South Korea vows probe of 2019 North Korean repatriations

·3-min read

The South Korean government on Wednesday slammed the controversial 2019 repatriation of two North Koreans, after releasing photos that appeared to show one of them resisting the handover.

Then-president Moon Jae-in's administration had expelled the men after investigators said the pair murdered 16 crewmates before taking their fishing boat to South Korean waters.

The government said at the time that the men -- described by officials as "dangerous criminals" -- had no intent to defect. At least two officials said the pair did not want to stay in South Korea.

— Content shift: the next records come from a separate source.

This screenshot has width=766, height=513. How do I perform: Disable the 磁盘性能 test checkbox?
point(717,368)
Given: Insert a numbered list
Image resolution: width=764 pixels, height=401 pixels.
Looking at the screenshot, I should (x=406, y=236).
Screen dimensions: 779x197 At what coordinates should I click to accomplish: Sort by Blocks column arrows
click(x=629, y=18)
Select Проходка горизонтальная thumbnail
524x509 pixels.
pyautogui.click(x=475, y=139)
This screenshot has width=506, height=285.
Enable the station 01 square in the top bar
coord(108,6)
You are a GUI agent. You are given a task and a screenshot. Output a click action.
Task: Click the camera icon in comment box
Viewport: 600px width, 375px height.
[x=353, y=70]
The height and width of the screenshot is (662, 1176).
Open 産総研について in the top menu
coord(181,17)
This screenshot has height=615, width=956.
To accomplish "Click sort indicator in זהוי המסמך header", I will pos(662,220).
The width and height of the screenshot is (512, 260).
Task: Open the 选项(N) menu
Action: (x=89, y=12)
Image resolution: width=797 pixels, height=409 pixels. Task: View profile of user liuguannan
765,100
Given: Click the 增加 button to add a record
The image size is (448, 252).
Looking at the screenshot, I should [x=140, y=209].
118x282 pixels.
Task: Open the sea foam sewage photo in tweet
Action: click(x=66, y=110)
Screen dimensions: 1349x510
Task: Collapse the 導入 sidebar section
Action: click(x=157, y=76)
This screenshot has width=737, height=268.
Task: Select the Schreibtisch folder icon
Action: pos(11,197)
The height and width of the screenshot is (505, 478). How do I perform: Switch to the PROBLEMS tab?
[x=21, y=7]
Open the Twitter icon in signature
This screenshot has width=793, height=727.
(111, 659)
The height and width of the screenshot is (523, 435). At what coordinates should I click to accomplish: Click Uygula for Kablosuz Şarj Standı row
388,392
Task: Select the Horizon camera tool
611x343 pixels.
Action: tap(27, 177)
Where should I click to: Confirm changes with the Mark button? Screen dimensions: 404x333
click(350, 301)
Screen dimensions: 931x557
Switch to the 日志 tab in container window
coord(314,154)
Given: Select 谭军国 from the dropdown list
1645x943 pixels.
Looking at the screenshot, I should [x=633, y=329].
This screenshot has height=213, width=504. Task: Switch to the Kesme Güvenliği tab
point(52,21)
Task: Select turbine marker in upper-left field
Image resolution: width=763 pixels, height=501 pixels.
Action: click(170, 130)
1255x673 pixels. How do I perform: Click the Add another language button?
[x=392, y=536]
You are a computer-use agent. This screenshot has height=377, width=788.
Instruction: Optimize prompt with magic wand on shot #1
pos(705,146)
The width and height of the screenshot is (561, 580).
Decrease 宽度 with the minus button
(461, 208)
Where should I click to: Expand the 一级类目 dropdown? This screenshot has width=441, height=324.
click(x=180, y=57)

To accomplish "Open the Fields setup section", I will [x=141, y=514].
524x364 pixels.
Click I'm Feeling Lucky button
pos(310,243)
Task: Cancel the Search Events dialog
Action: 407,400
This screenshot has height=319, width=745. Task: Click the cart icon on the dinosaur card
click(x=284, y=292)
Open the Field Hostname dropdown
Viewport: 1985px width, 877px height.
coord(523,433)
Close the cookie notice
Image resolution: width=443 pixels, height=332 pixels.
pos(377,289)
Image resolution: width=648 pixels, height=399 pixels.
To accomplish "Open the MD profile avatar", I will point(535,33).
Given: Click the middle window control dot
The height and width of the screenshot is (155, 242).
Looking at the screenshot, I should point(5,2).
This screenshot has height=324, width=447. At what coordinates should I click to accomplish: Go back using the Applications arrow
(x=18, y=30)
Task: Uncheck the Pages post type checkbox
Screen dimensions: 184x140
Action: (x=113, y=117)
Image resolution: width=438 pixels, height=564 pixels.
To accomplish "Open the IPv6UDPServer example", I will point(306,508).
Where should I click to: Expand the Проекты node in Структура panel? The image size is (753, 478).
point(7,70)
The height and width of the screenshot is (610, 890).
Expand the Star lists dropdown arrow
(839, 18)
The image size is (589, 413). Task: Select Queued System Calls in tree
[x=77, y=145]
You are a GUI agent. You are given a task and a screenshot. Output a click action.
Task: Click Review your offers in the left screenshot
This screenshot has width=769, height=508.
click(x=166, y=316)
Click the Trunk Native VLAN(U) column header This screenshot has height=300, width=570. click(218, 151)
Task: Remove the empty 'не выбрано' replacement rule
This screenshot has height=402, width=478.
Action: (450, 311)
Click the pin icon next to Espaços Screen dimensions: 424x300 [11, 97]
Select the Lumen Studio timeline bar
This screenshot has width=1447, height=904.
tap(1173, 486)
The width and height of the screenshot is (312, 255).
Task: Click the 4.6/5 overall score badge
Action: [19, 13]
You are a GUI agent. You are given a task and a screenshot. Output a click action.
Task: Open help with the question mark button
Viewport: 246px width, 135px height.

But images of their transfer at the truce village of Panmunjom, released on Tuesday by the new, conservative government, showed one man desperately resisting the handover.

If they were "forcibly sent" to North Korea, it would be "a crime against humanity that violates both international law and the Constitution," President Yoon Suk-yeol's spokeswoman Kang In-sun told reporters.

The government will "fully determine the truth behind this case", she said.

One image showed a man collapsed on the ground, with officials apparently dragging him to the Military Demarcation Line between the two Koreas.

In other photos, the two men appeared tied with ropes and blindfolded before their repatriation.

Rights groups have said in the past that the transfer was a violation of international law because of the likelihood of the men being tortured or worse in North Korea.

South Korean media had reported at the time that the two men were blindfolded on their journey and only became aware of their fate when their masks were removed to reveal North Korean soldiers ready to take them into custody.

One of them immediately collapsed, the conservative Chosun Ilbo had reported.

- 'Disgusting and callous' -

The hawkish Yoon has been sharply critical of his predecessor's dovish approach, accusing the liberal Moon of appeasing Pyongyang.

The 2019 case was the first-ever transfer from the South to the North since the end of the Korean War.

It was roundly condemned at the time as a breach of law by human rights groups, which also accused Moon of trying to curry favour with North Korean leader Kim Jong Un.

Under the South Korean constitution, all North Koreans are automatically considered citizens, and those who reach its territory and express a desire to defect are routinely able to stay.

A Moon government official said in 2019 that the two men were sent back because they would "pose a threat" to society, and that as "dangerous criminals" they could not be considered refugees.

And Kim Yeon-chul, Moon's unification minister, told lawmakers at the time that the fishermen did not want to stay. He said they told South Korean authorities: "Even if we die, we'd like to die in our home country."

But Phil Robertson, deputy Asia director at Human Rights Watch, said Wednesday that the men's "desperate resistance to being forced back" was clear in the newly released photos.

He accused Moon -- a former human rights lawyer -- and his administration of having "a disgusting and callous disregard for human rights".

The photos show that the deported men "understood they were fighting for their lives", Robertson added.

Since Yoon took office in May, prosecutors have reopened the case.

And last week, South Korea's intelligence agency also requested a formal investigation into allegations that its former chief under Moon, Suh Hoon, ordered the premature closure of an internal investigation into the matter.